#### Action item:
Can you retype every one of the following entries line for line, with nothing changed?

#### Extracted entries:
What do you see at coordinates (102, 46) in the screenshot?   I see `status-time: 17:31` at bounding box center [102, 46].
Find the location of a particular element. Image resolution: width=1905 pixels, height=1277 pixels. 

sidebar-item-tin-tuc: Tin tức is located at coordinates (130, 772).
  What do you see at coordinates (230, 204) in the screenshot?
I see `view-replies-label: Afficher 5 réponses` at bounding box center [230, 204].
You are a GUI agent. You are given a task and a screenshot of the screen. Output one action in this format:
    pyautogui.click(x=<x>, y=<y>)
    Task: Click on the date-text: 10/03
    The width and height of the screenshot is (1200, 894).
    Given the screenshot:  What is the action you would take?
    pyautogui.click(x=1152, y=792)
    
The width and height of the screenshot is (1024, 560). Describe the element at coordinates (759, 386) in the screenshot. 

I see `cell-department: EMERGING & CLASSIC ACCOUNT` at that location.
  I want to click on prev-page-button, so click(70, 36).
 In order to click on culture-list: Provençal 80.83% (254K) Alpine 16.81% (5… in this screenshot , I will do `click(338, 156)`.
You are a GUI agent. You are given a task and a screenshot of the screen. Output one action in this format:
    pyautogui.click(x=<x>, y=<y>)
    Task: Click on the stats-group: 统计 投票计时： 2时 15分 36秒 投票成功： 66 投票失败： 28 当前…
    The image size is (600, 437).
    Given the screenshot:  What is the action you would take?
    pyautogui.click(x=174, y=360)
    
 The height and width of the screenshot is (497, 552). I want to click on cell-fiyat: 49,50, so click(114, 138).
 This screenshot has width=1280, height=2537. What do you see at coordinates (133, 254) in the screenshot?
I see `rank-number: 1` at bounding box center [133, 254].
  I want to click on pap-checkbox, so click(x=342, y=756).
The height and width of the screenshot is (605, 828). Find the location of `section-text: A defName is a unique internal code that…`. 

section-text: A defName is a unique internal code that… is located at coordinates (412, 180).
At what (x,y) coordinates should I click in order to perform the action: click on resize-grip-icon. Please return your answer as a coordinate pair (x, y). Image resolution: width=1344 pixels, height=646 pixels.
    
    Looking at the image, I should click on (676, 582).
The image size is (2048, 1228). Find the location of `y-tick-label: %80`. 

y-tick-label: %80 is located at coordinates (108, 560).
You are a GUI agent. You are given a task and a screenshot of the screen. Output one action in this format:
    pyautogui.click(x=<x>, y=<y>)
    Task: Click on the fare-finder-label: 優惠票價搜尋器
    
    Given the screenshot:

#### Problem solution:
What do you see at coordinates (102, 46) in the screenshot?   I see `status-time: 17:31` at bounding box center [102, 46].
Find the location of a particular element. Image resolution: width=1905 pixels, height=1277 pixels. 

sidebar-item-tin-tuc: Tin tức is located at coordinates (130, 772).
  What do you see at coordinates (230, 204) in the screenshot?
I see `view-replies-label: Afficher 5 réponses` at bounding box center [230, 204].
You are a GUI agent. You are given a task and a screenshot of the screen. Output one action in this format:
    pyautogui.click(x=<x>, y=<y>)
    Task: Click on the date-text: 10/03
    The width and height of the screenshot is (1200, 894).
    Given the screenshot:  What is the action you would take?
    pyautogui.click(x=1152, y=792)
    
The width and height of the screenshot is (1024, 560). Describe the element at coordinates (759, 386) in the screenshot. 

I see `cell-department: EMERGING & CLASSIC ACCOUNT` at that location.
  I want to click on prev-page-button, so click(70, 36).
 In order to click on culture-list: Provençal 80.83% (254K) Alpine 16.81% (5… in this screenshot , I will do `click(338, 156)`.
You are a GUI agent. You are given a task and a screenshot of the screen. Output one action in this format:
    pyautogui.click(x=<x>, y=<y>)
    Task: Click on the stats-group: 统计 投票计时： 2时 15分 36秒 投票成功： 66 投票失败： 28 当前…
    The image size is (600, 437).
    Given the screenshot:  What is the action you would take?
    pyautogui.click(x=174, y=360)
    
 The height and width of the screenshot is (497, 552). I want to click on cell-fiyat: 49,50, so click(114, 138).
 This screenshot has width=1280, height=2537. What do you see at coordinates (133, 254) in the screenshot?
I see `rank-number: 1` at bounding box center [133, 254].
  I want to click on pap-checkbox, so click(x=342, y=756).
The height and width of the screenshot is (605, 828). Find the location of `section-text: A defName is a unique internal code that…`. 

section-text: A defName is a unique internal code that… is located at coordinates (412, 180).
At what (x,y) coordinates should I click in order to perform the action: click on resize-grip-icon. Please return your answer as a coordinate pair (x, y). Image resolution: width=1344 pixels, height=646 pixels.
    
    Looking at the image, I should click on (676, 582).
The image size is (2048, 1228). Find the location of `y-tick-label: %80`. 

y-tick-label: %80 is located at coordinates (108, 560).
You are a GUI agent. You are given a task and a screenshot of the screen. Output one action in this format:
    pyautogui.click(x=<x>, y=<y>)
    Task: Click on the fare-finder-label: 優惠票價搜尋器
    
    Given the screenshot:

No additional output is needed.